_INSTRUCTIONS FOR THE TASK:_
Please transcribe exactly the line that holds "Click the 商家简介 heading" and all lines that follow it to the end of the records below, omitting any pictures.

====== DATA EXTRACT ======

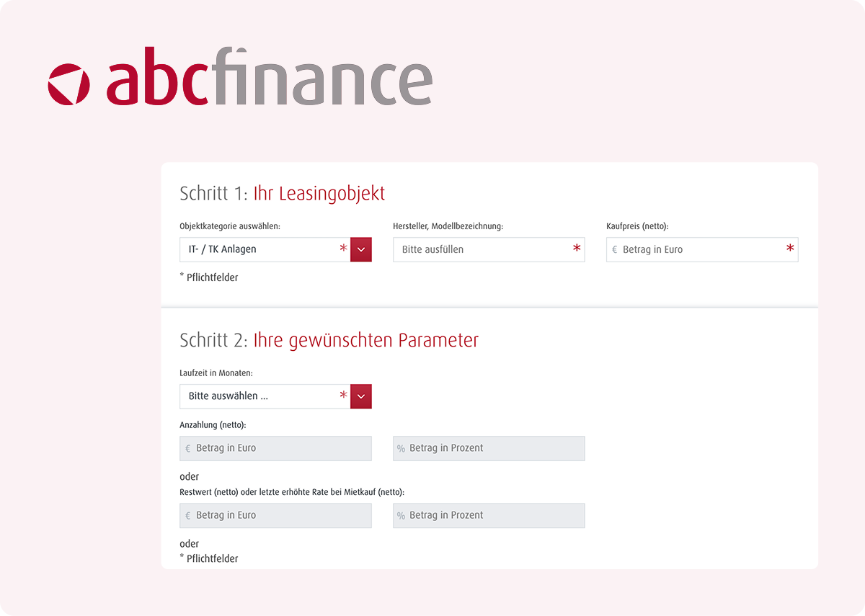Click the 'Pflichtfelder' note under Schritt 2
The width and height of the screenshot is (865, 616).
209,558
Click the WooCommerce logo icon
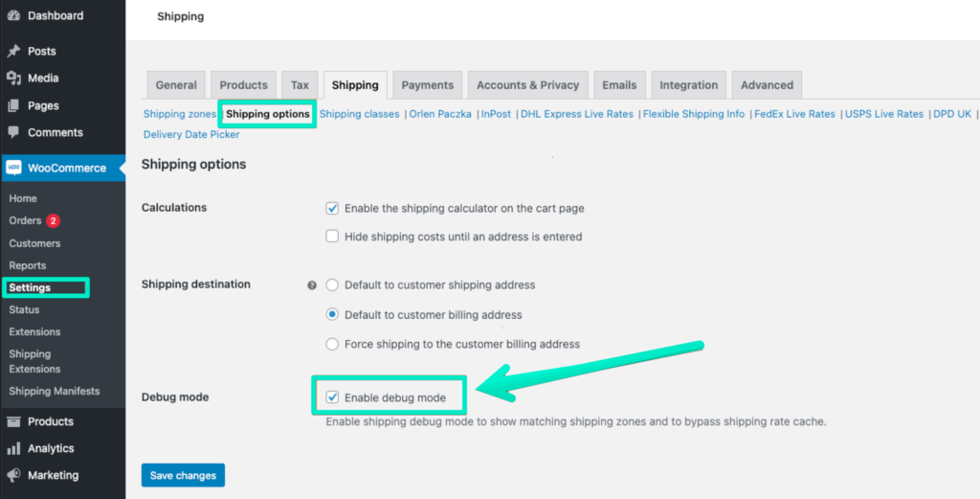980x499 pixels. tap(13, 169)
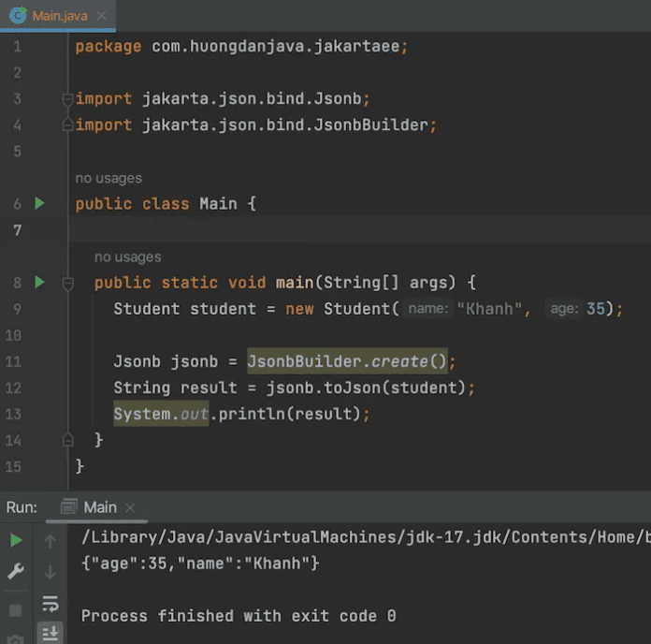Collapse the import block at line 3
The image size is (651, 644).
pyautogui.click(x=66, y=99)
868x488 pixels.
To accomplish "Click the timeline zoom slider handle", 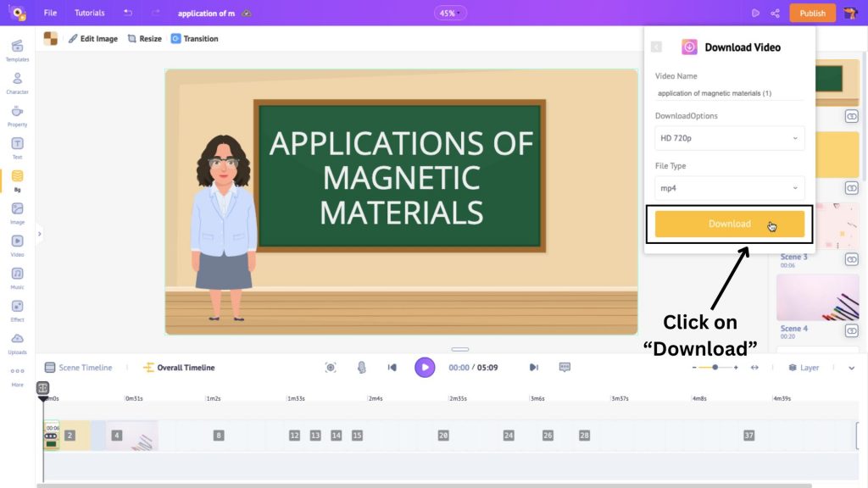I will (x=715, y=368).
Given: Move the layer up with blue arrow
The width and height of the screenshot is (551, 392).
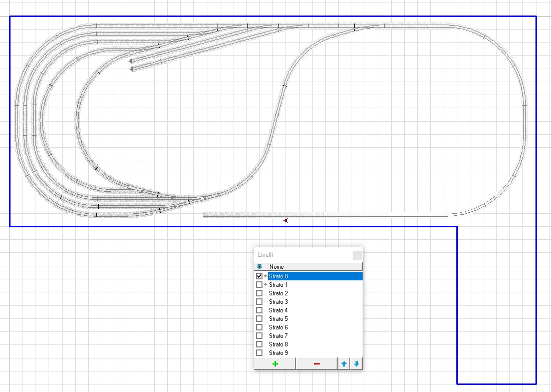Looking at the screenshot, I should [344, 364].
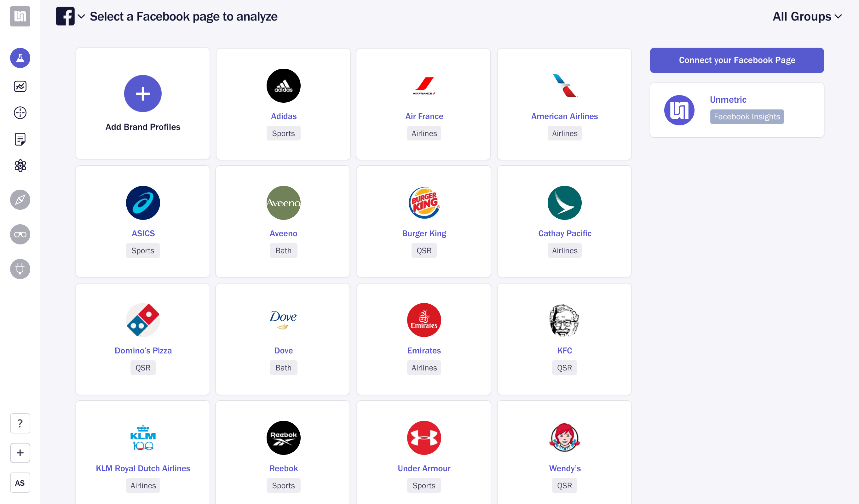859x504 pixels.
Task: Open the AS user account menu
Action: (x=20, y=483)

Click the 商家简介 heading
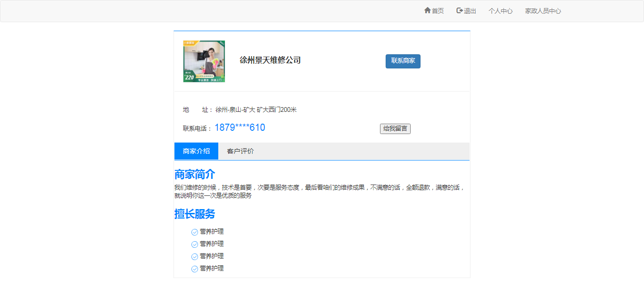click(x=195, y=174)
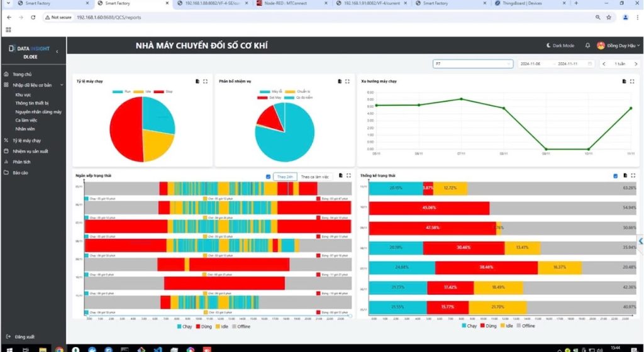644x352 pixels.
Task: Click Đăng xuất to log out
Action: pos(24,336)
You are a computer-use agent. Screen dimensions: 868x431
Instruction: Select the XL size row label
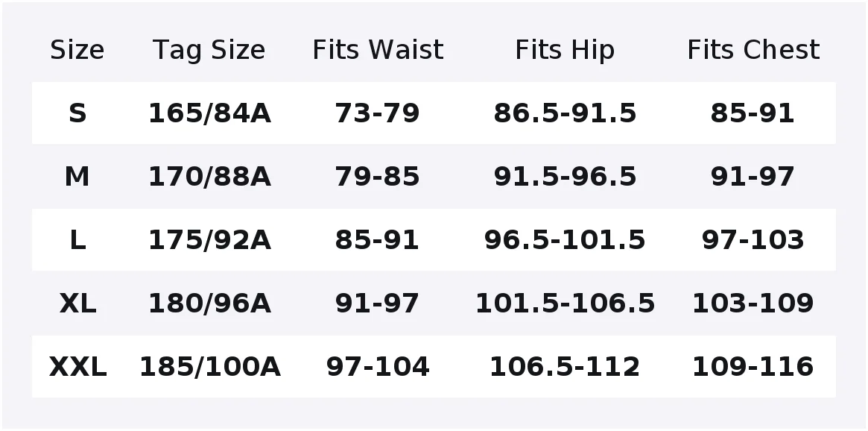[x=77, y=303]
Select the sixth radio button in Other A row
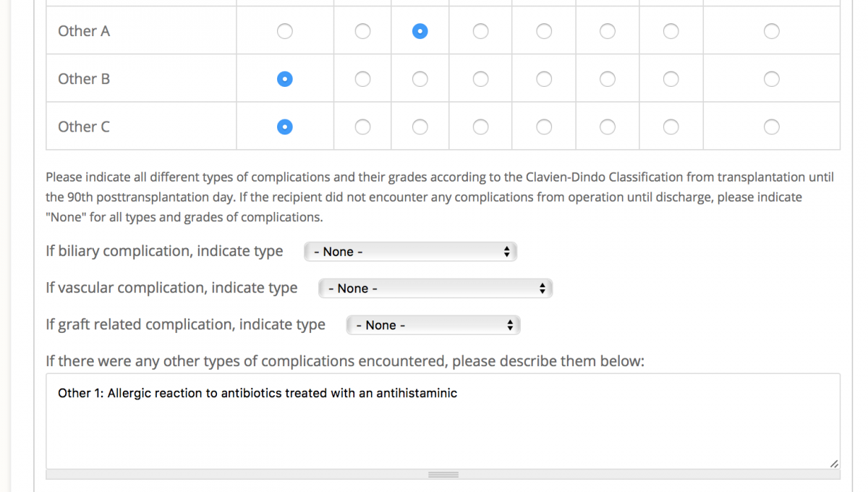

======

_TASK RESULT:_
Click the 商家简介 heading
click(x=195, y=174)
644x352 pixels.
Task: Click Đăng xuất to log out
Action: pos(24,336)
You are a computer-use agent. Screen dimensions: 868x431
Instruction: Select the XL size row label
[x=77, y=303]
Select the sixth radio button in Other A row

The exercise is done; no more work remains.